-- BEGIN Quoted text --
Aurora Borealis!

First, a graph of the function should look like ( this ) so that it has a chance to have 3 distinct roots(ignore the fact that all are integers for now!).

So $\displaystyle f^{ ' }\left( x \right)$ must have 2 distinct roots.(And let ignore this fact for now as well!)

Since $\displaystyle f\left( { x }^{ 2 }+2x+2 \right)$ has no real roots, this means $\displaystyle { x }^{ 2 }+2x+2=m$ , where m is a root of the original polynomial, has no real roots. Then, $\displaystyle m<1$ .(that is, all roots must be less than 1)

Minimising c can be done by putting the leftmost root equal to 0(now you can use the two above facts to help figuring why this is the case!).

So, f=0

Now $\displaystyle f\left( x \right) =x\left( { x }^{ 2 }+ax+b \right)$ and, by noticing that b is the product of roots and -a is the sum of roots, we then know that the minimum values for a and b are 3 and 2, respectively.

So, $\displaystyle p\left( x \right) =x({ x }^{ 2 }+3x+2)$ and $\displaystyle p^{ ' }\left( x \right) =3{ x }^{ 2 }+6x+2)$

$\displaystyle p^{ ' }\left( x \right) =3{ x }^{ 2 }+6x+2)=k$ Now, the discriminant must be 0.
-- END Quoted text --
-- BEGIN Supplied material --
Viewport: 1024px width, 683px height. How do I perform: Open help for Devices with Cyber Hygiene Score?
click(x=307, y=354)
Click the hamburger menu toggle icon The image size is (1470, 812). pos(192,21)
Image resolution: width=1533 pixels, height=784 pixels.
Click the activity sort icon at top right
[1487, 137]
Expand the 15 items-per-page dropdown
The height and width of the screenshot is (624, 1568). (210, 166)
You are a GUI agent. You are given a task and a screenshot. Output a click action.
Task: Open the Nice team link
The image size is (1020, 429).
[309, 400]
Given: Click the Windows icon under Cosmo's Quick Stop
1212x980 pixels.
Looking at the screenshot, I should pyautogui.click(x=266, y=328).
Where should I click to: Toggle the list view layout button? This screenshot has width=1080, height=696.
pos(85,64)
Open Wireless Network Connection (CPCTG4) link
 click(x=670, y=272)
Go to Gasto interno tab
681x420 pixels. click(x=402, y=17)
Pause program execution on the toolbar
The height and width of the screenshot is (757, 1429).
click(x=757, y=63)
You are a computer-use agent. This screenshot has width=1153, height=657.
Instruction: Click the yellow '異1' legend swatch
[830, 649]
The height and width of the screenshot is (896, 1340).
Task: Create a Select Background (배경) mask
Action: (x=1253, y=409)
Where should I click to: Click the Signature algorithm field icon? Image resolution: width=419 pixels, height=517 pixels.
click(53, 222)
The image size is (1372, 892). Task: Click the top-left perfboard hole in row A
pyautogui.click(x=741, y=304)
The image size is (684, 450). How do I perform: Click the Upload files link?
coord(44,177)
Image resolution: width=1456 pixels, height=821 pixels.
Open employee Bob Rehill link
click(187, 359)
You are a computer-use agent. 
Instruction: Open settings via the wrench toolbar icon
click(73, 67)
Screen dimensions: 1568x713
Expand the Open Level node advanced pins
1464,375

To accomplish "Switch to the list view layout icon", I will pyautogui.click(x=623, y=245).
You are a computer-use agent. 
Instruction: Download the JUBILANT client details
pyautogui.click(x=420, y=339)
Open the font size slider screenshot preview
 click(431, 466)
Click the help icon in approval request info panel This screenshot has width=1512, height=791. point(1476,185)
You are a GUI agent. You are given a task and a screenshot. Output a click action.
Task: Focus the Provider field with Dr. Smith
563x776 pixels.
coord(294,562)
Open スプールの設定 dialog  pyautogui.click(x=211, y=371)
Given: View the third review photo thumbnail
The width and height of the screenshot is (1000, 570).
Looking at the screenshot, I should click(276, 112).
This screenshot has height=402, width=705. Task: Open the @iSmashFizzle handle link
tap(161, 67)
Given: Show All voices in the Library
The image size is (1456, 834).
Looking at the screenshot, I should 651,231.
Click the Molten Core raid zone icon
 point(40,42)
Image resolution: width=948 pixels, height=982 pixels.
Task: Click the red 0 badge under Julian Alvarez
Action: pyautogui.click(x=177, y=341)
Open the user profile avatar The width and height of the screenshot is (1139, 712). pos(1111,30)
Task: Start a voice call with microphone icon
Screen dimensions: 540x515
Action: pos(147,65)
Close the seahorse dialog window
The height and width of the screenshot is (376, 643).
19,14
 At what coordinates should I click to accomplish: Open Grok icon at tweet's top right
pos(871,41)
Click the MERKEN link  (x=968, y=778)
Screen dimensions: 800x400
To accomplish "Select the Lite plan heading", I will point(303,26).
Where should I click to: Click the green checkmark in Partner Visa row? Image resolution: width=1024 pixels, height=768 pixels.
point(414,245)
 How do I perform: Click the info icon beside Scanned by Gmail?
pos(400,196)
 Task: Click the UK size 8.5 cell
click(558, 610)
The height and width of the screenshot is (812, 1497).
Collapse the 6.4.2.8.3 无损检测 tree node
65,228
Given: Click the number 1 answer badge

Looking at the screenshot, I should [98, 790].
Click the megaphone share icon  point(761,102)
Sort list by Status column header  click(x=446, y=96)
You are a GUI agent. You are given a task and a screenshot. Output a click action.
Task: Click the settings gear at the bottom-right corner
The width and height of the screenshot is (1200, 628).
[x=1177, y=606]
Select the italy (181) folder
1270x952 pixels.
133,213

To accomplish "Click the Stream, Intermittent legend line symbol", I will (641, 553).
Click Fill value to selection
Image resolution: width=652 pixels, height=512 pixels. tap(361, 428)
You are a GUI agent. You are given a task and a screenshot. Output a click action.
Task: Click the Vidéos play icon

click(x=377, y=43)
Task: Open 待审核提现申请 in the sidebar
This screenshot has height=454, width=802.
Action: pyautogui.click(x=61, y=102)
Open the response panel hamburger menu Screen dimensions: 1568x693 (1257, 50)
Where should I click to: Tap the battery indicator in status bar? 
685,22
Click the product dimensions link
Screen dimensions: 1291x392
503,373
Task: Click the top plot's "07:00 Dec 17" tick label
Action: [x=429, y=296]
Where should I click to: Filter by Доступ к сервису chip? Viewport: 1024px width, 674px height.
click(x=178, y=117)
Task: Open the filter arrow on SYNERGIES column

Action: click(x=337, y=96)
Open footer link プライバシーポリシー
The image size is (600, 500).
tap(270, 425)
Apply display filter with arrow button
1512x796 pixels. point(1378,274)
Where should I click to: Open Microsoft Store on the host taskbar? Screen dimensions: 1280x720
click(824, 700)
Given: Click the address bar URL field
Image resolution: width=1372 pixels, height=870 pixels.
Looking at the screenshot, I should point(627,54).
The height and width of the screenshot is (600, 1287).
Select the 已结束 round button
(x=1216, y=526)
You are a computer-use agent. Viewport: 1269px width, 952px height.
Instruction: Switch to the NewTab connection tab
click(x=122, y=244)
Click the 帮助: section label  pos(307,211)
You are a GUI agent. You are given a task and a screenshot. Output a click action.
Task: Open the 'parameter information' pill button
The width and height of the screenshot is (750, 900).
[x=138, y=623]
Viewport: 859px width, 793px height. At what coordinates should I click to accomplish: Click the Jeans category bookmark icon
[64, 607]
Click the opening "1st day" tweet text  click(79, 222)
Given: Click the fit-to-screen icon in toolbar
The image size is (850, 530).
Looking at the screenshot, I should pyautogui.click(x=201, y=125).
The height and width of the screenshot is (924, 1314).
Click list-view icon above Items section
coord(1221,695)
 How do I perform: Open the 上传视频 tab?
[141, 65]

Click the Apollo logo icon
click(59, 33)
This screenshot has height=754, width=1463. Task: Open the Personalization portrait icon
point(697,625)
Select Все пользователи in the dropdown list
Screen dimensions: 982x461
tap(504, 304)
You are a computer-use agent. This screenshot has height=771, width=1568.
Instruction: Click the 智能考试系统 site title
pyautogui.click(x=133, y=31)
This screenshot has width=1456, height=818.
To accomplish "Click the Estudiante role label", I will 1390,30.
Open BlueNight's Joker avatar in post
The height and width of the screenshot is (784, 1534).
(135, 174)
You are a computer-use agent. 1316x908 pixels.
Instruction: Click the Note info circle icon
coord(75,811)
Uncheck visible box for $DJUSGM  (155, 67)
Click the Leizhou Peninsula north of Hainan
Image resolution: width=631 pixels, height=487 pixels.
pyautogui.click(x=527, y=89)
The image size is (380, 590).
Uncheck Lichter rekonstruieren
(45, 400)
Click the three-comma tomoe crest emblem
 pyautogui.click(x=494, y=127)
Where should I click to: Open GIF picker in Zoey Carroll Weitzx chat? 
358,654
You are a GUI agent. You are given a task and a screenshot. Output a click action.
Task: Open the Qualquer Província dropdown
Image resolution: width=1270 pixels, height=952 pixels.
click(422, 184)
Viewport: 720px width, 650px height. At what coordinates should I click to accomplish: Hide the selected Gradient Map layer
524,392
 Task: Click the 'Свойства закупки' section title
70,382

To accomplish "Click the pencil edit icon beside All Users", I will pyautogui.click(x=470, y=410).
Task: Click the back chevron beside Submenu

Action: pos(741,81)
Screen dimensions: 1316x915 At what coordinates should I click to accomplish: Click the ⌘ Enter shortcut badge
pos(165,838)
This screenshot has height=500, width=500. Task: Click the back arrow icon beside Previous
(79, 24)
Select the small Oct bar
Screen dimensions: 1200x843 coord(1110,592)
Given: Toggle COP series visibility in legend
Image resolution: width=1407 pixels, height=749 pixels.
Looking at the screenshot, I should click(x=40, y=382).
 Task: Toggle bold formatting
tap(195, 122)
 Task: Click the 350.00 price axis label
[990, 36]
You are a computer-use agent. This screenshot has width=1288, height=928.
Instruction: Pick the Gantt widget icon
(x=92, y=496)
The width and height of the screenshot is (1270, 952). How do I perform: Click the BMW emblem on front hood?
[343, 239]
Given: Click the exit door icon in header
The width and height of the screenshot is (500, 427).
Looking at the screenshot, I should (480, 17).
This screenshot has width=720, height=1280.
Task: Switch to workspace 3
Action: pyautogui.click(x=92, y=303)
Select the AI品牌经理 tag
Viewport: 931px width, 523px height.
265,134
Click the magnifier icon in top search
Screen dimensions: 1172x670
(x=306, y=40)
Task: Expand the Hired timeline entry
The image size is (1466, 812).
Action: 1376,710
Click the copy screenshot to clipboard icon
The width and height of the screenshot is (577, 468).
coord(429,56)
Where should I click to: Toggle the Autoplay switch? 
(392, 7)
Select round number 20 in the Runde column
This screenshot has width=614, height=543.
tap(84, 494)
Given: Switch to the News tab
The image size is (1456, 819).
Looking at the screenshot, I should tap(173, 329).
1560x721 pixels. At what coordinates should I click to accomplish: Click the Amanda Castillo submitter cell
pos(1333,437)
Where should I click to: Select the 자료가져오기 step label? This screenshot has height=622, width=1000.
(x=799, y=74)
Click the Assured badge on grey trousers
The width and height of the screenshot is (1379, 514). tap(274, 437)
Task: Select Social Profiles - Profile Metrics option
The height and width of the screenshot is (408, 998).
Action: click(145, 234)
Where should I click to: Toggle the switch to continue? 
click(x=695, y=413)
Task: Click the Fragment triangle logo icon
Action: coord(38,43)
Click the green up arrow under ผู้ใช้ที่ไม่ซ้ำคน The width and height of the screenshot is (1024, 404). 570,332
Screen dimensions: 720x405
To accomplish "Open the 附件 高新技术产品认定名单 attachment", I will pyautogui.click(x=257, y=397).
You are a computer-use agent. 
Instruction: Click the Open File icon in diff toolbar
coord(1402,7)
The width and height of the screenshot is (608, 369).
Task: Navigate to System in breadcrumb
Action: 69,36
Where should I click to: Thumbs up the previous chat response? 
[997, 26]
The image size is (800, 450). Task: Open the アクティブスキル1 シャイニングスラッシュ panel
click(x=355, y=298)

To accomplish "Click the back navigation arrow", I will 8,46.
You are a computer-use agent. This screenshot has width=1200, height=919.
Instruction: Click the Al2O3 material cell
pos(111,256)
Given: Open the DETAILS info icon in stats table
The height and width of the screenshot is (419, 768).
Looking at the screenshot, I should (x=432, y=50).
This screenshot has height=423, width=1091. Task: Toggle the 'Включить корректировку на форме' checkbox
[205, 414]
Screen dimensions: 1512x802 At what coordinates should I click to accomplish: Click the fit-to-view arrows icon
-- END Supplied material --
§ **Written instruction A**
Write out the polynomial solution word for word, between "First, a graph" and "integers for now!).", inclusive.
§ **Written instruction B**
Continue the polynomial solution from the point where it stops.

§ **Task answer A**
First, a graph of the function should look like ( this ) so that it has a chance to have 3 distinct roots(ignore the fact that all are integers for now!).

§ **Task answer B**
$\displaystyle 36=12(2-k)$ and $k=\boxed{-1}$

Here's some insight as to why C should have a minimum value of 0 Suppose for the sake of brevity, that all the roots (integers)are negative This would imply that the product of the roots can become as small as we want it to and thus a minimum or maximum value of C does not exist( C could tend to very large values as far as the roots are concerned) Same arguments hold for a and B Thus we arrive at a contradiction that there exists no minimum value of the coefficients Hence our assumption of all roots being negative was incorrect Thus we see that as 1 Is not a root of F(x) 0 can be a root which minimises C to 0 And takes care of A and B too Now as A and B are integers themselves We easily see that the other roots (-1,-2)minimise A and B Note that the roots are all distinct so repeated roots being 0 is not an option here :)